Volkanik Nemrut Dağı’nın patlaması sonucu oluşan ve 800 bin yıllık geçmişe sahip olan Van Gölü’nde su sıcaklığının artmasıyla birlikte dalış sezonu açıldı.
Su altı zenginlikleri maceraseverleri bekliyor
3 bin 713 kilometrekarelik alanıyla tıpkı bir deniz gibi uzanan uçsuz bucaksız suları, Van Gölü’nü dalış turizmi açısından elverişli hale getiriyor. Rus batığı ve kale kalıntılarına rastlanan Van Gölü’nün derinlikleri, bu yıl da havaların ısınmasıyla birlikte dalgıçların ziyaretini bekliyor.
Dalış turizminin gözde rotası
Eşsiz koyları ve masmavi suyuyla insanları kendine hayran bırakan doğal harikası, saklı güzellikleriyle dalış turizminin gözde rotaları arasında yer alıyor. Dünyanın en büyük sodalı gölü olan Van Gölü, derinliklerinde inci kefali balığı başta olmak üzere, daha sonra keşfedilen mikrobiyalitler ile Vangölü Küçük Mercan balığını barındırıyor.

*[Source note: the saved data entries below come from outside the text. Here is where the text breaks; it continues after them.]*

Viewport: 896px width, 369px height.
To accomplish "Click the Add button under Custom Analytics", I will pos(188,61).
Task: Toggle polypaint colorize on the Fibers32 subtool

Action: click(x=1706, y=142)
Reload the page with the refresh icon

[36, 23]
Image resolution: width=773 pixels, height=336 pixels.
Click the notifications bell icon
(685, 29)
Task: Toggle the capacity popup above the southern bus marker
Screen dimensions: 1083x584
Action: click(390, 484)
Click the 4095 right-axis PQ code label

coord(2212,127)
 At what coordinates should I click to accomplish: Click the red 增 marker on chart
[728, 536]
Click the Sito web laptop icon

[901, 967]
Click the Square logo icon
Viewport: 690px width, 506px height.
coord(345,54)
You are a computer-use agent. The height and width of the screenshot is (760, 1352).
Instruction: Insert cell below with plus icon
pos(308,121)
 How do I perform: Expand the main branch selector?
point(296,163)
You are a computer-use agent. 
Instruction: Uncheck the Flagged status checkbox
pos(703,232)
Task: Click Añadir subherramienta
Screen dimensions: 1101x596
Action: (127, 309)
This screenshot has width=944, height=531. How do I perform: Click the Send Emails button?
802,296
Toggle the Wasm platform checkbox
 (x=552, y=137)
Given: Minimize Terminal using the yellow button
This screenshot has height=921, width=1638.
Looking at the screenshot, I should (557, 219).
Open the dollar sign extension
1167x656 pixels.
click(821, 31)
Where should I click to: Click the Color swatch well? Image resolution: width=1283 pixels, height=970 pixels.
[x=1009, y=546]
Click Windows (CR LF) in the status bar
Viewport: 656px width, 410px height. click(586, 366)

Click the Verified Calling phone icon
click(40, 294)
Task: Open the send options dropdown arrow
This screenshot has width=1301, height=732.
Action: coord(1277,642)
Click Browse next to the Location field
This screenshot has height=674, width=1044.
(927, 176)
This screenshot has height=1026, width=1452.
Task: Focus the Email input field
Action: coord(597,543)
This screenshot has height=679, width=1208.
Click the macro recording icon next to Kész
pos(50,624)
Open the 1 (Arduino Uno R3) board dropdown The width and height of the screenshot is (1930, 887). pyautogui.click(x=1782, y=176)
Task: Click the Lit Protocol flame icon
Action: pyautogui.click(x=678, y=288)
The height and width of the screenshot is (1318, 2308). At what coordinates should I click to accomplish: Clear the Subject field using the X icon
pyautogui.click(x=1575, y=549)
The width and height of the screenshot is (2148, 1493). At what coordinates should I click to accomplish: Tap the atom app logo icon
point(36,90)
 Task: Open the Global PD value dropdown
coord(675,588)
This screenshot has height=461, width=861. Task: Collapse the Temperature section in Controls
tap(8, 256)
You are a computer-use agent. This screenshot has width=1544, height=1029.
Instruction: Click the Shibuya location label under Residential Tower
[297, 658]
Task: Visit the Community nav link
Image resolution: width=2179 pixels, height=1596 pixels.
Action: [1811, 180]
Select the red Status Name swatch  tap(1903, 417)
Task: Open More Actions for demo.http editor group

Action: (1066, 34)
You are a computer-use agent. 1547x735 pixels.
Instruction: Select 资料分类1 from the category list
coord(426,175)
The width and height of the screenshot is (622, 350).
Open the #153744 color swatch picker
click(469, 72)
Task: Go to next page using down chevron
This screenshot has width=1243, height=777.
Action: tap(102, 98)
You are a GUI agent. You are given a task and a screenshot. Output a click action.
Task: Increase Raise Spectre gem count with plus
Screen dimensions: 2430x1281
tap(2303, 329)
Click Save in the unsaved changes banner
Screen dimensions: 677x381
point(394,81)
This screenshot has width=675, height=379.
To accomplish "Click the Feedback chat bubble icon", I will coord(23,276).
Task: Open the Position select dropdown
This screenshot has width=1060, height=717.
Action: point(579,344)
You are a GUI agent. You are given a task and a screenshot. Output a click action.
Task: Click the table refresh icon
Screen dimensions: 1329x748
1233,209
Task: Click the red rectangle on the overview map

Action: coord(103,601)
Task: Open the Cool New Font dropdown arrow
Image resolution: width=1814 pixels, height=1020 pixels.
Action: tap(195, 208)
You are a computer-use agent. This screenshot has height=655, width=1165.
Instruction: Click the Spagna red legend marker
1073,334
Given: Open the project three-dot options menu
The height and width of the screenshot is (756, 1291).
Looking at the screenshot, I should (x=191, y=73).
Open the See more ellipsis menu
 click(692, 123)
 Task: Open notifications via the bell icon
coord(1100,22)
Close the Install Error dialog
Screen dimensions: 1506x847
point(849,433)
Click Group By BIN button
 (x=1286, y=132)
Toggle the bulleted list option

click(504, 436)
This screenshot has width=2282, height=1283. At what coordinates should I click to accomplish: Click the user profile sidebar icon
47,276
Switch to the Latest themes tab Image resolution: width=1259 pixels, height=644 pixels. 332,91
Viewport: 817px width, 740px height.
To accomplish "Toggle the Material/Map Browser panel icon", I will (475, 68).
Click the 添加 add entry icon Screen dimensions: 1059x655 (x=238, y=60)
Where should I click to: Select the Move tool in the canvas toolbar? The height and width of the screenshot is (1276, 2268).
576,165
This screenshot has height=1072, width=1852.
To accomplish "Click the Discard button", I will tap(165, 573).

“Cazibe dalış merkezi haline gelebilir”
Suların ısınmasının ardından ilk dalışlarını gerçekleştirdiklerini ifade eden Sualtı Arama Kurtarma Eğitim Derneği (AKEM) Başkanı Halil İbrahim Atacan, “Güzel ve başarılı dalışlarla sezonu geçirmeyi diliyoruz. Van Gölü’nün konum açısından yüksek irtifaya sahip olduğunu biliyoruz. Bu yüzden de cazibe dalış merkezi haline gelebilir. Çünkü her dalgıcın da yüksek irtifada dalmak istediğini de biliyoruz. Su altı görüşümüz 5 ila 7 metre arasında değişmektedir. Su altı zenginliklerimiz ise mikrobiyalitler, Vangölü Küçük Mercan balığı ile Van balığımızdır. Bu şekilde 3 özel noktada buluşabiliyoruz.” dedi.